Fixing damaged items takes up most of the time in the lab, but Doyle has carved out special time for other missions of the conservation program. Her favorite, by far, is the monthly "boxing day," which, as few outsiders realize, has nothing to do with the Commonwealth's post-Christmas gift giving. Many odd-sized collections enter the lab in need of repair or enclosure or both. Since there is no universal standard for book size, let alone for ancient Ethiopic codices, conservators must build custom housings for them. All other projects are suspended for the day so the staff can cut, fold, and fashion the boxes.
It can be a frustrating or, occasionally, even a hazardous activity. Doyle is struggling with a 1920s phonebook from Lynchburg, Virginia, trying to build a box around it. But for some reason, her measurements keep coming out wrong, leaving her without enough material to close the covering. This, however, is preferable to the time she sliced off the side of her left index finger with a surgical scalpel on a boxing day a few years ago.
The boxes help protect pages from becoming brittle or leather binding from deteriorating.

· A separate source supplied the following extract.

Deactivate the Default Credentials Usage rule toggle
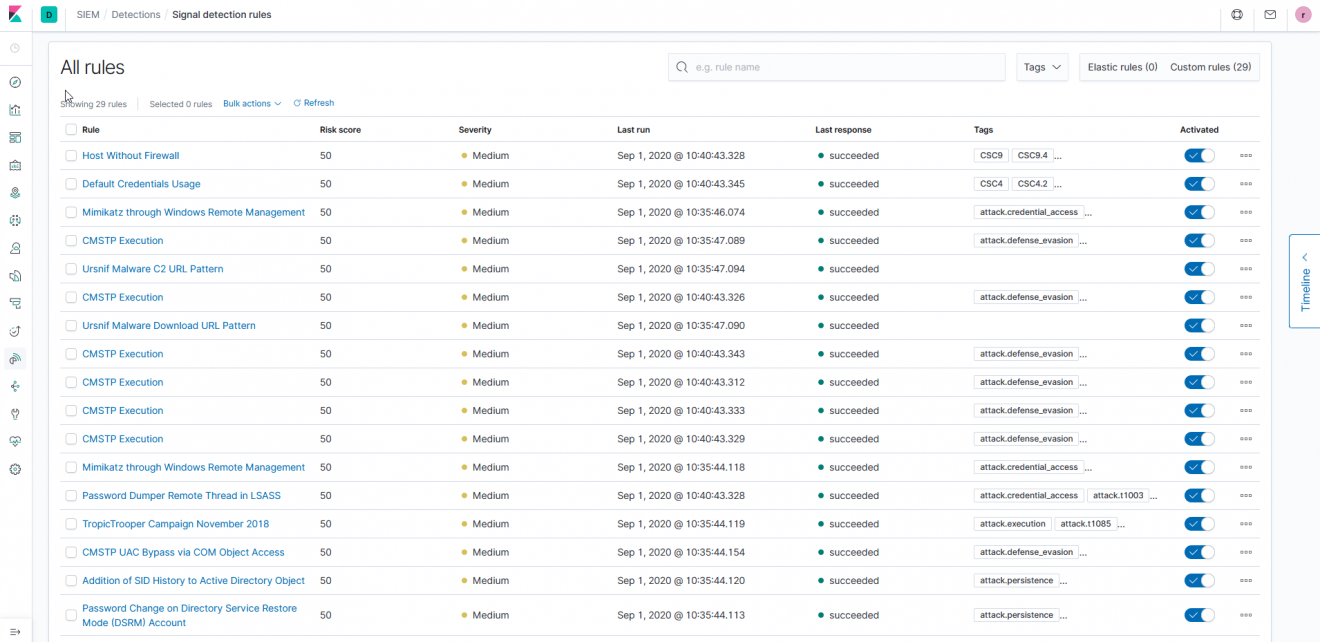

There have been some odd ones she has made—one in particular came from the libraries' John W. Hartman Center for Sales, Advertising & Marketing History. Apparently, an ad agency had once sent its clients small, pink felt dragons for Christmas, one of which found its way into the collection. "A square book is easy," Doyle says. "But a pink dragon? Not so easy." The conservator had to build a special support to protect the dragon's tail.
About a third of the material that the conservation lab processes comes from the Rare Book, Manuscript, and Special Collections Library; the rest, from regularly circulating materials in Perkins Library. To accommodate the materials' disparate origins, ages, and ailments, the lab has to stay well stocked. For books originating in Asia, for example, there is a drawer holding tissue paper common in those works; conservators graft it onto damaged pages, combining—fiber by fiber—the old and the new.
Collections conservation, for these reasons and others, defies standardization. Of the more than 40,000 books and pamphlets that have entered the lab in the seven years since Doyle arrived, relatively few have been repaired in the same way. Conservators group, or batch, similar collections. Still, each item must be considered on an individual basis, making the impressive accumulated craft knowledge possessed by the conservators indispensable.
The work requires almost as many different tools as there are possible fixes. From surgical scalpels to dental instruments, many come from the medical fields. Others, like the hacksaw blades, the heavy presses, and sandpaper, might seem more at home in a carpenter's workshop. And others yet are more specific to the trade: bone folders for making precise, flat, and even folds; micro spatulas for separating pages from each other; a porcupine quill for getting into those hard-to-reach places; and all varieties of beveled and flat knives used for countless fine tasks.
In addition, there is a massive board shear, basically an enormous version of the common office paper cutter, with the exception that it can cut through thick book boards and requires the operator to use a foot pedal to help hold down the item being cut. There are other machines that crease, edge, or cover book boards, too.
Many of the tools are passed down from mentor to student. Doyle has a bone folder (an oblong, mostly flat piece of bone resembling what one might find in a natural-history museum's collection of hunter-gatherer tools) that was given to her by Gary Frost, a giant in the conservation field. "You really feel the history of your craft," she says.
As Doyle drifts off to talk with a colleague, Yordy leans over her workbench, folding a piece of heavyweight paper, marking it with a pencil, folding again, but never once taking out a ruler. Here, the science of the library system is trumped by craft knowledge. As Doyle puts it, "We're Jills of all trades."